WORK INSTRUCTION >> Of all the lines in this material, how many have the word "link"? Give only the number.

RECORDS TO USE >>
■ ■ ■ ■ ■

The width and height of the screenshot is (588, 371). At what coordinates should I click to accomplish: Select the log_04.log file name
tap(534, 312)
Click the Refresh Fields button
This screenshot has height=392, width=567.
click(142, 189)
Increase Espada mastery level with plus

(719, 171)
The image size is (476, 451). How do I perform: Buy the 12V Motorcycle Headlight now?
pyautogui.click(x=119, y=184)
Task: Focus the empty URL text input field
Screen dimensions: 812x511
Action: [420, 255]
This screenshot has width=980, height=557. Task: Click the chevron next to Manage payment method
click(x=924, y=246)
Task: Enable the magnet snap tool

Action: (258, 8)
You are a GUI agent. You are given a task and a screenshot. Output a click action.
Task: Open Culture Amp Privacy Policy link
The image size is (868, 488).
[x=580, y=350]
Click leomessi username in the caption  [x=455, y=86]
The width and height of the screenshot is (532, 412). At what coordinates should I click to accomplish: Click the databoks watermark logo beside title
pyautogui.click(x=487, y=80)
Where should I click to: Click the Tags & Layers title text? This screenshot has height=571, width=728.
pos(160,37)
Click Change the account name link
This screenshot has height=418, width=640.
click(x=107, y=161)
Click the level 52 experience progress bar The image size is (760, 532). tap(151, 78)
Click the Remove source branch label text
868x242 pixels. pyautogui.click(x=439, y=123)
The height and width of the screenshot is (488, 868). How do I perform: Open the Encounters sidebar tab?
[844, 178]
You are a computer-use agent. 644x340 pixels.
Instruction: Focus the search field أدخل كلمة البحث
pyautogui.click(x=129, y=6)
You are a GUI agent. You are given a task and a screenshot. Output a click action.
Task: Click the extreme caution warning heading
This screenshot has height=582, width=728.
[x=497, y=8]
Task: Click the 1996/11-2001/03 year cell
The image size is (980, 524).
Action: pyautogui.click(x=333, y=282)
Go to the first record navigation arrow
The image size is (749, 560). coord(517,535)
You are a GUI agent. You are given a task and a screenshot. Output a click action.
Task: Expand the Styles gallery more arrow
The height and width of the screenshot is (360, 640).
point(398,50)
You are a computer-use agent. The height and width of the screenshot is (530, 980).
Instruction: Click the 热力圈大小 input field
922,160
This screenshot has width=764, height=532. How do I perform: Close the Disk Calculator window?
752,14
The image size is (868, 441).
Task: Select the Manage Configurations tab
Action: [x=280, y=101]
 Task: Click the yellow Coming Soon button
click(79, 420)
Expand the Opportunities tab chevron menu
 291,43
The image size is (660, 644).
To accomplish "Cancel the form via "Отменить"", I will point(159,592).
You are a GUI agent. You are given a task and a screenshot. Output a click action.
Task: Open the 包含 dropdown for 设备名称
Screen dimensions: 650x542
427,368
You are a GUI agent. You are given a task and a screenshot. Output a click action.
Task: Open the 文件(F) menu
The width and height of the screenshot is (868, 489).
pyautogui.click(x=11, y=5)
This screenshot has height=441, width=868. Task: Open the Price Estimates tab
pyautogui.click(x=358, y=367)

■ ■ ■ ■ ■

SOLUTION TO THIS PROBLEM >> 2